Hairpin leak: provider B suddenly receives a path like
B → leaker → A → ... → origin when provider B expected to
reach origin through its own transit cone, not through its
customer and across to a competing provider.
Why it's called "hairpin"¶
The leaked path "hairpins" through the leaker — traffic comes in from provider B, bounces through the leaker AS, and exits to provider A (or vice versa).

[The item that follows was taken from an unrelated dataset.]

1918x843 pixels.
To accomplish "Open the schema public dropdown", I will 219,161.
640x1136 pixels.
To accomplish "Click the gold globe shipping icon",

The leaker becomes an accidental transit network for the two providers, often at capacity it wasn't sized for.
Consequences¶
- Performance: traffic takes a longer, narrower path.
- Capacity: the leaker AS — which is a smaller network than its providers by construction — gets flooded with transit traffic.
- Opportunity for interception: if the leaker is malicious, they now see traffic that would normally flow directly between the two providers. (Not the case in the Cloudflare Venezuela event, per the post's analysis.)
Example from the Venezuela post¶
- Leaker: AS8048 (CANTV)
- Origin (customer of leaker): AS21980 (Dayco Telecom)
- Provider side 1 (routes taken from): AS6762 (Sparkle)
- Provider side 2 (routes leaked to): AS52320 (V.tal GlobeNet)
Resulting observed paths include
52320, 8048 (x9), 23520, 1299, 269832, 21980 — a textbook
Type 1 hairpin.
Why it violates valley-free routing¶
Per valley-free routing: the
leaked path ascends 52320 → 8048 (customer), then ascends
again 8048 → 6762 (customer) — two up-steps without an
intervening flat or descent. That is the "valley" violation.
Seen in¶
- sources/2026-01-08-cloudflare-a-closer-look-at-a-bgp-anomaly-in-venezuela — the canonical wiki example; Cloudflare's Radar page diagrams the shape directly.